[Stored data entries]

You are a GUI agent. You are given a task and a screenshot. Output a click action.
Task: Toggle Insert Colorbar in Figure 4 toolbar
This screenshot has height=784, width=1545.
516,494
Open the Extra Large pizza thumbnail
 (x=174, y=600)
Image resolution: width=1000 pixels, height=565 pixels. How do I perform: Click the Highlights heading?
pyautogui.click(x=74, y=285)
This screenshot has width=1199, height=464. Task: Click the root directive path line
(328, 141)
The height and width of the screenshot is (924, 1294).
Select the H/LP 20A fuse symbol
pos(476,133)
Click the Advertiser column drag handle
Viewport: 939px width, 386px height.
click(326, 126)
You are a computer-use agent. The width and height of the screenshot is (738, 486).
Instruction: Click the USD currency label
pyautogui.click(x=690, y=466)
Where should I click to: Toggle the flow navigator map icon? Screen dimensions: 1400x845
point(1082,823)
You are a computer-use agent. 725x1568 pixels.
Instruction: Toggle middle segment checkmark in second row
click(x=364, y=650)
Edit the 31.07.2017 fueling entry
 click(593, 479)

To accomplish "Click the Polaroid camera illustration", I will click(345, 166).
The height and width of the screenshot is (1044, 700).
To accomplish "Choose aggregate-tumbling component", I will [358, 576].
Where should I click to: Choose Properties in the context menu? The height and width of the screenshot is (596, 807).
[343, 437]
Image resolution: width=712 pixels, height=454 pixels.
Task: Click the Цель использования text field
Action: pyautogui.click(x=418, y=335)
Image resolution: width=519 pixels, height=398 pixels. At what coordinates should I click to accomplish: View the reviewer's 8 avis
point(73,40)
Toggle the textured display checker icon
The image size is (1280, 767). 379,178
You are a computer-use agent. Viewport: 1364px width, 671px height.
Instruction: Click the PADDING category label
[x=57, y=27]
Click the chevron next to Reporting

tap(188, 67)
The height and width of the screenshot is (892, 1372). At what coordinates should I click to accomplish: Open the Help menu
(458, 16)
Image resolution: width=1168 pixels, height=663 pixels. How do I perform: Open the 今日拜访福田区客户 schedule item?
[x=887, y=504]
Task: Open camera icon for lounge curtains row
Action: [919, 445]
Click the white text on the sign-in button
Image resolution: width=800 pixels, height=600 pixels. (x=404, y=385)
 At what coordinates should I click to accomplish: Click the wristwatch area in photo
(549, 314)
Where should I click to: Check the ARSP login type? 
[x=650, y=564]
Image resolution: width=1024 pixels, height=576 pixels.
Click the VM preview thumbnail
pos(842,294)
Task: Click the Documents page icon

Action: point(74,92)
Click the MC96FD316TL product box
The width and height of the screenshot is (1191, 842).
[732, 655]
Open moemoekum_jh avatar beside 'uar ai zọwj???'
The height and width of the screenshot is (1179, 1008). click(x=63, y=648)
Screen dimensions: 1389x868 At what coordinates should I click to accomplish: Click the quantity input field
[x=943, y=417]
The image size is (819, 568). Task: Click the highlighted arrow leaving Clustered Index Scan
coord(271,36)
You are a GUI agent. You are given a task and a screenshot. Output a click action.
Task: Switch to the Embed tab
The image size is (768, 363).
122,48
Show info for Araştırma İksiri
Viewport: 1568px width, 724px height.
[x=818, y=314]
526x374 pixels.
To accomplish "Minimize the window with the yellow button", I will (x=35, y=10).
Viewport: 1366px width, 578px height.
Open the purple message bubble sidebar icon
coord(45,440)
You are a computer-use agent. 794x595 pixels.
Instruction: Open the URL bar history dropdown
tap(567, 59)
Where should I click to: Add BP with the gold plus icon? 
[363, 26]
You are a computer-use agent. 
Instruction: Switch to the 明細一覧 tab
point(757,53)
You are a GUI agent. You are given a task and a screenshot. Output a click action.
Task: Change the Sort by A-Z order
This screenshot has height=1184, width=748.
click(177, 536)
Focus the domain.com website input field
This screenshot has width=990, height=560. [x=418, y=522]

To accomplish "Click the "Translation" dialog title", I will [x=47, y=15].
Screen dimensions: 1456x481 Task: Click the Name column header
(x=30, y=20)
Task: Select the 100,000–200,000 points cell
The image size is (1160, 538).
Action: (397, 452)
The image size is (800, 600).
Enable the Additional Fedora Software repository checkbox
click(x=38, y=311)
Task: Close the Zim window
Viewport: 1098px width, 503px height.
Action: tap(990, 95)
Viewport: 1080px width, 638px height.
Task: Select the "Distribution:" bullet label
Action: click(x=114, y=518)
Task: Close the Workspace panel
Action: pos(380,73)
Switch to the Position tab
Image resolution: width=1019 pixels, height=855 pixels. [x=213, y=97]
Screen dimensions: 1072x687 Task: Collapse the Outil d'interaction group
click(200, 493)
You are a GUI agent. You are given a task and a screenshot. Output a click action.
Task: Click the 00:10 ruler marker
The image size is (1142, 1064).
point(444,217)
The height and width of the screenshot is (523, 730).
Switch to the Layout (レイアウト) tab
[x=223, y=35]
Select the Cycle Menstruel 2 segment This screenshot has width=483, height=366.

• _ASSIGNED TASK_
Write the records out again. Keep every line exactly as it is.

• _OUTPUT BELOW_
You are a GUI agent. You are given a task and a screenshot. Output a click action.
Task: Toggle Insert Colorbar in Figure 4 toolbar
This screenshot has height=784, width=1545.
516,494
Open the Extra Large pizza thumbnail
 (x=174, y=600)
Image resolution: width=1000 pixels, height=565 pixels. How do I perform: Click the Highlights heading?
pyautogui.click(x=74, y=285)
This screenshot has width=1199, height=464. Task: Click the root directive path line
(328, 141)
The height and width of the screenshot is (924, 1294).
Select the H/LP 20A fuse symbol
pos(476,133)
Click the Advertiser column drag handle
Viewport: 939px width, 386px height.
click(326, 126)
You are a computer-use agent. The width and height of the screenshot is (738, 486).
Instruction: Click the USD currency label
pyautogui.click(x=690, y=466)
Where should I click to: Toggle the flow navigator map icon? Screen dimensions: 1400x845
point(1082,823)
You are a computer-use agent. 725x1568 pixels.
Instruction: Toggle middle segment checkmark in second row
click(x=364, y=650)
Edit the 31.07.2017 fueling entry
 click(593, 479)

To accomplish "Click the Polaroid camera illustration", I will click(345, 166).
The height and width of the screenshot is (1044, 700).
To accomplish "Choose aggregate-tumbling component", I will [358, 576].
Where should I click to: Choose Properties in the context menu? The height and width of the screenshot is (596, 807).
[343, 437]
Image resolution: width=712 pixels, height=454 pixels.
Task: Click the Цель использования text field
Action: pyautogui.click(x=418, y=335)
Image resolution: width=519 pixels, height=398 pixels. At what coordinates should I click to accomplish: View the reviewer's 8 avis
point(73,40)
Toggle the textured display checker icon
The image size is (1280, 767). 379,178
You are a computer-use agent. Viewport: 1364px width, 671px height.
Instruction: Click the PADDING category label
[x=57, y=27]
Click the chevron next to Reporting

tap(188, 67)
The height and width of the screenshot is (892, 1372). At what coordinates should I click to accomplish: Open the Help menu
(458, 16)
Image resolution: width=1168 pixels, height=663 pixels. How do I perform: Open the 今日拜访福田区客户 schedule item?
[x=887, y=504]
Task: Open camera icon for lounge curtains row
Action: [919, 445]
Click the white text on the sign-in button
Image resolution: width=800 pixels, height=600 pixels. (x=404, y=385)
 At what coordinates should I click to accomplish: Click the wristwatch area in photo
(549, 314)
Where should I click to: Check the ARSP login type? 
[x=650, y=564]
Image resolution: width=1024 pixels, height=576 pixels.
Click the VM preview thumbnail
pos(842,294)
Task: Click the Documents page icon

Action: point(74,92)
Click the MC96FD316TL product box
The width and height of the screenshot is (1191, 842).
[732, 655]
Open moemoekum_jh avatar beside 'uar ai zọwj???'
The height and width of the screenshot is (1179, 1008). click(x=63, y=648)
Screen dimensions: 1389x868 At what coordinates should I click to accomplish: Click the quantity input field
[x=943, y=417]
The image size is (819, 568). Task: Click the highlighted arrow leaving Clustered Index Scan
coord(271,36)
You are a GUI agent. You are given a task and a screenshot. Output a click action.
Task: Switch to the Embed tab
The image size is (768, 363).
122,48
Show info for Araştırma İksiri
Viewport: 1568px width, 724px height.
[x=818, y=314]
526x374 pixels.
To accomplish "Minimize the window with the yellow button", I will (x=35, y=10).
Viewport: 1366px width, 578px height.
Open the purple message bubble sidebar icon
coord(45,440)
You are a computer-use agent. 794x595 pixels.
Instruction: Open the URL bar history dropdown
tap(567, 59)
Where should I click to: Add BP with the gold plus icon? 
[363, 26]
You are a computer-use agent. 
Instruction: Switch to the 明細一覧 tab
point(757,53)
You are a GUI agent. You are given a task and a screenshot. Output a click action.
Task: Change the Sort by A-Z order
This screenshot has height=1184, width=748.
click(177, 536)
Focus the domain.com website input field
This screenshot has width=990, height=560. [x=418, y=522]

To accomplish "Click the "Translation" dialog title", I will [x=47, y=15].
Screen dimensions: 1456x481 Task: Click the Name column header
(x=30, y=20)
Task: Select the 100,000–200,000 points cell
The image size is (1160, 538).
Action: (397, 452)
The image size is (800, 600).
Enable the Additional Fedora Software repository checkbox
click(x=38, y=311)
Task: Close the Zim window
Viewport: 1098px width, 503px height.
Action: tap(990, 95)
Viewport: 1080px width, 638px height.
Task: Select the "Distribution:" bullet label
Action: click(x=114, y=518)
Task: Close the Workspace panel
Action: pos(380,73)
Switch to the Position tab
Image resolution: width=1019 pixels, height=855 pixels. [x=213, y=97]
Screen dimensions: 1072x687 Task: Collapse the Outil d'interaction group
click(200, 493)
You are a GUI agent. You are given a task and a screenshot. Output a click action.
Task: Click the 00:10 ruler marker
The image size is (1142, 1064).
point(444,217)
The height and width of the screenshot is (523, 730).
Switch to the Layout (レイアウト) tab
[x=223, y=35]
Select the Cycle Menstruel 2 segment This screenshot has width=483, height=366.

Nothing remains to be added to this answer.